Of course, there were significant money problems, too. A huge endowment, which undergirded the budget, had been spent down to what amounted to two years’ worth of budgetary income. Stewardship by the members had been sorely neglected for years. Tully spoke of the “Rip Van Winkle effect,” that is, of sleeping through or not paying attention to how church was done over a period of decades.  
By now, I hope you are getting the picture that the situation into which the new rector stepped was desperate. Before arriving, Tully was required to furnish the selection committee with a mission statement with goals and objectives for transforming this church. Tully presented an unassuming one point program: GROW.
After his arrival, he said, he was ruthless about hammering in that one-point program on all occasions. In forums he created where people could hear and discuss his pro-gram, he made statements like this: “We will grow, and you won’t like it.”  
What Tully wanted to accom-plish was changing St. Barth’s from a sect to a church. In name, it wasn’t a sect, of course, but in fact, it was. Only certain kinds of folks were actually welcome to cross the threshold. That’s a sect. A church is a motley collection of all kinds of folks.
In Tully’s words, St. Barth’s needed to become tight at its center, projecting clarity about its mission, and loose around the edges, accommodating and adjusting style and programs to be truly open and inclusive of all.
I was intrigued by other things this rector of a now-thriving congregation had to say, but while I listened, it occurred to me that St. Barth’s situation was not unlike the desperate situations of many of our churches in Southwest Texas.
Though none sit on a street as famous as Park Avenue in New York City, the issues of seriously dwindling numbers and a lack of stewardship by members are very familiar in our area. I wondered what it might mean in this district if we focused on the one-point program of GROW and became deep at the center and loose around the edges to accommodate the folks whom we might serve. 

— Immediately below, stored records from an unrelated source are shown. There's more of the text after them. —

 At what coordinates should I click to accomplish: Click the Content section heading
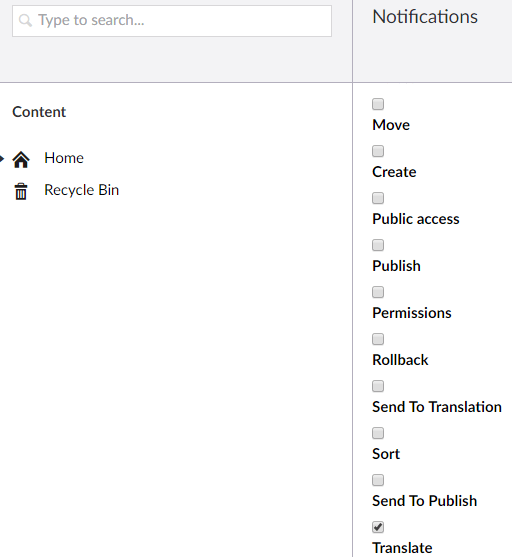click(39, 112)
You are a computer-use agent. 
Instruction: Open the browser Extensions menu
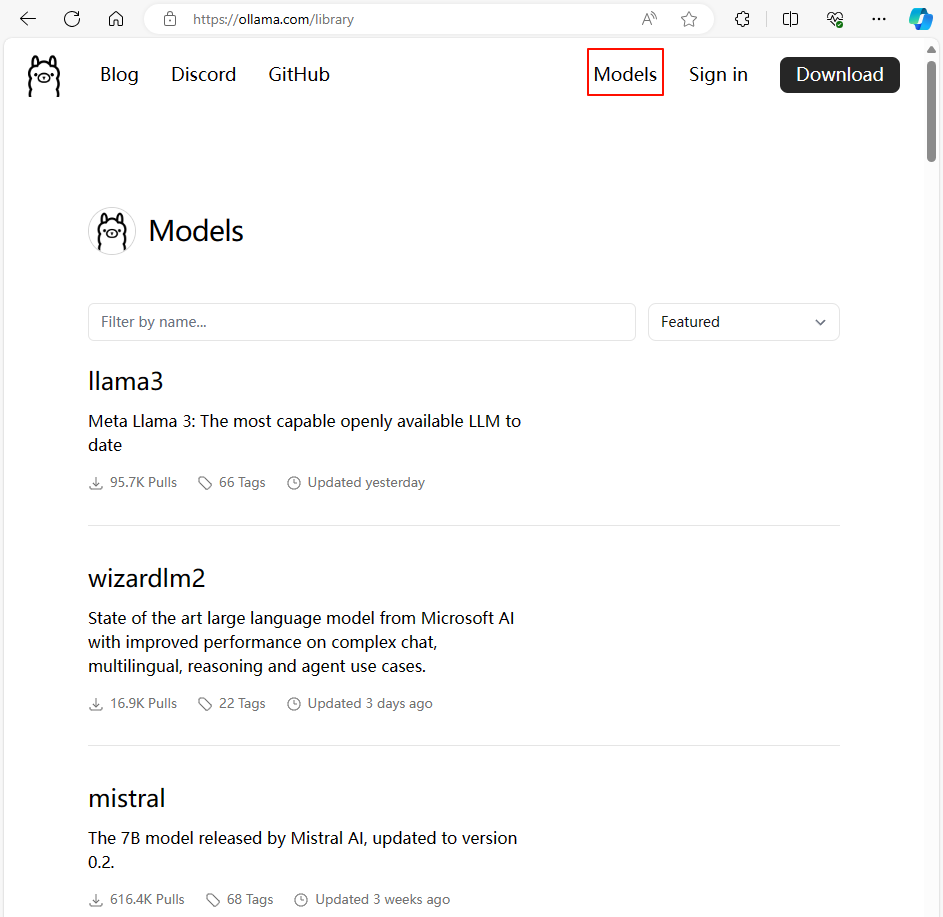(x=742, y=19)
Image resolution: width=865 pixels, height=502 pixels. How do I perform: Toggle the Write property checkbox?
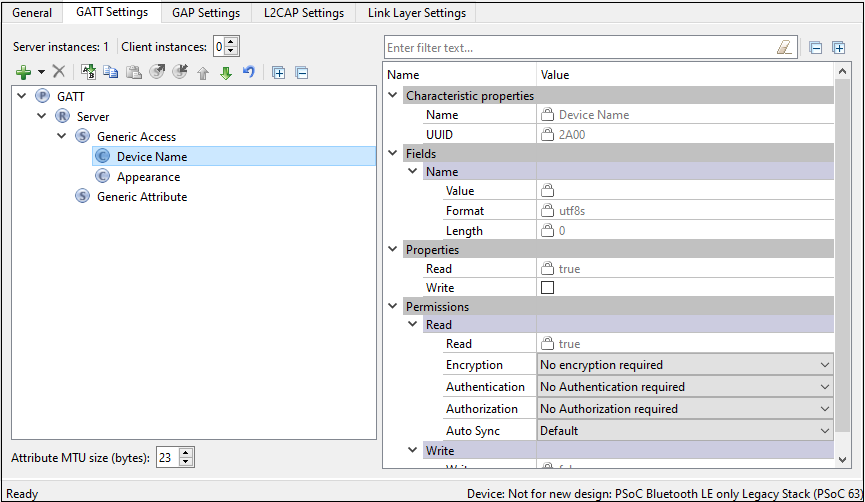click(547, 288)
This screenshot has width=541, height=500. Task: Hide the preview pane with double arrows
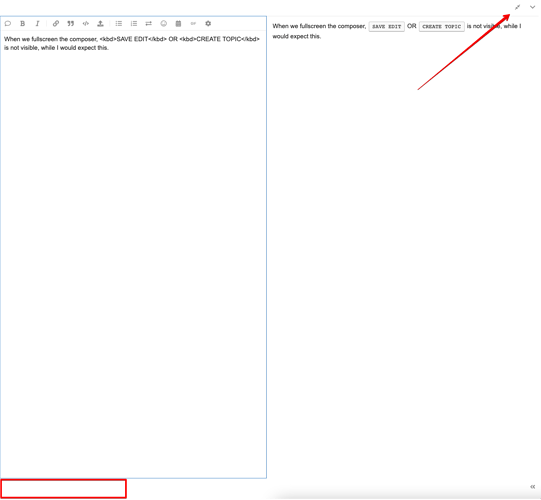pyautogui.click(x=532, y=487)
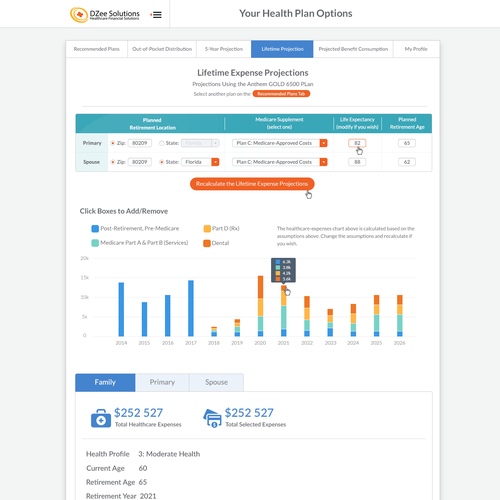This screenshot has height=500, width=500.
Task: Click Primary Life Expectancy input field
Action: [x=357, y=143]
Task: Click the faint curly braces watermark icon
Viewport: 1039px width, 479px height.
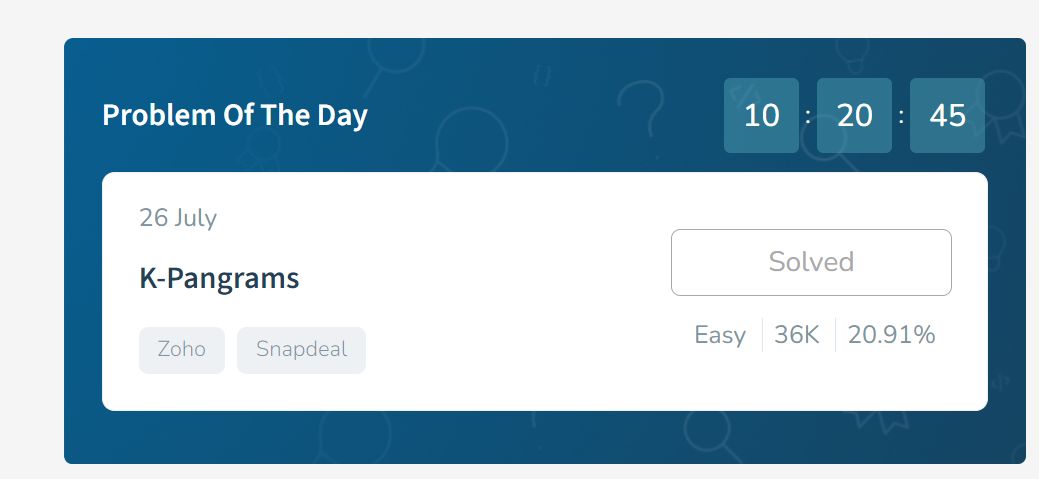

Let’s face it. In our annual conference, we have plenty of small and large church buildings that house sects. Those sects have made it perfectly clear to visitors and new members what they did and did not like, sometimes driving others away.
What would happen if we also began speaking the truth in love? “We will grow, and you won’t like it.”  
Sounds like something Jesus—who really did make room for everyone in his ministry—wouldn’t have been afraid to say!